***** PASSAGE PROVIDED *****

The MAWQCP certification process functions through partnerships between professionals in the community and farmers. The goal of these one-on-one collaborations is to assess and mitigate risk to water quality on a crop by crop and field by field basis, leading up to a whole-farm evaluation and certification. A 10-year Certification Contract between a participant farm and the State of Minnesota gives the state the knowledge that the farmer is following best practices to guard water quality; it gives the farmer regulatory certainty regarding new agricultural water quality laws and rules, so they are deemed in compliance with any new state water quality laws and rules that take effect during the certification period.

“In practice, MAWQCP certification is a conversation between MAWQCP-licensed local professionals and farmers about their management, production goals, and stewardship strategies for each and every parcel of agricultural land they manage,” Redlin details. “This aspect of the process is universally, and predictably, deeply engaging for producers.”

The MAWQCP was created out of the recognition that the farmers themselves are the people who know the most about the lands they farm, have clear management goals for that land, and have both the highest personal motivation and intellectual curiosity about workable alternatives for their land management. The MAWQCP process comes into play when risks are present to empower farmers, providing them with the most effective and economical risk mitigating responses.

MAWQCP certification is a three step process for every piece of agricultural land controlled by a farmer. To achieve eligibility, the farmer must pass site inspection everywhere for the entire operation.

Step 1: Compliance. The farmer and agency confirm compliance with all water quality rules; if the farm is not in compliance, this step includes all actions, including technical assistance, needed to achieve this goal.

Step 2: Risk assessment. This process assesses risks to water quality and develops prescriptions for every risk identified. The process covers each crop on every parcel and uses comprehensive evaluation criteria including: climactic and physical field characteristics; conservation practices; and drainage, irrigation, nutrient, pest, and tillage management practices.

***** RECORDED DATA *****

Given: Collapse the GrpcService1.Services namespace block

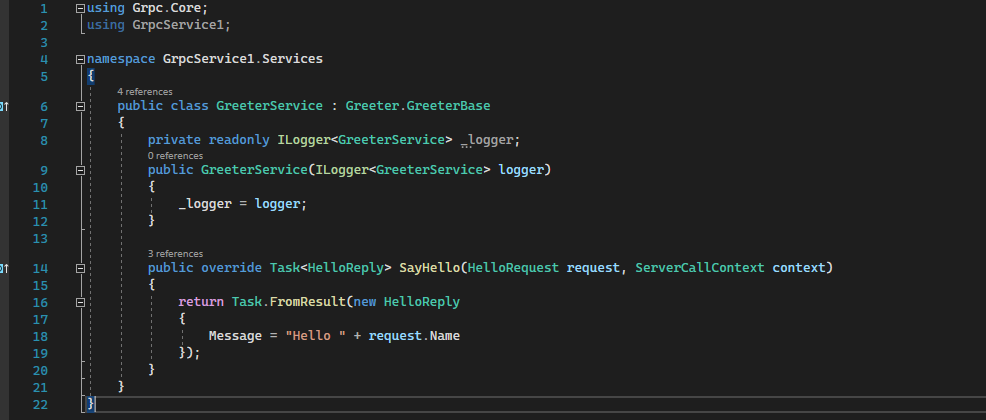Looking at the screenshot, I should (80, 59).
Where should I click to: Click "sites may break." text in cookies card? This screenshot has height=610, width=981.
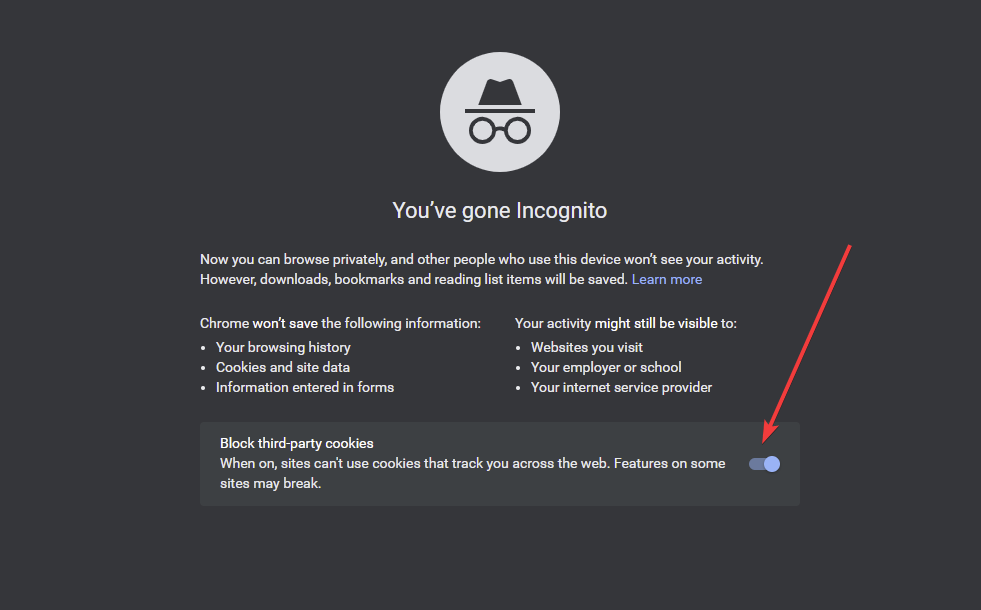tap(270, 483)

*****

• WRITTEN TASKS:
(a) From the passage on MAWQCP certification, write out everything from "MAWQCP certification is a three" down to "the entire operation.".
(b) According to the passage on MAWQCP certification, how long is the Certification Contract between a participant farm and the State of Minnesota?

• ANSWERS FOR THE EXERCISE:
(a)
MAWQCP certification is a three step process for every piece of agricultural land controlled by a farmer. To achieve eligibility, the farmer must pass site inspection everywhere for the entire operation.

(b) 10 years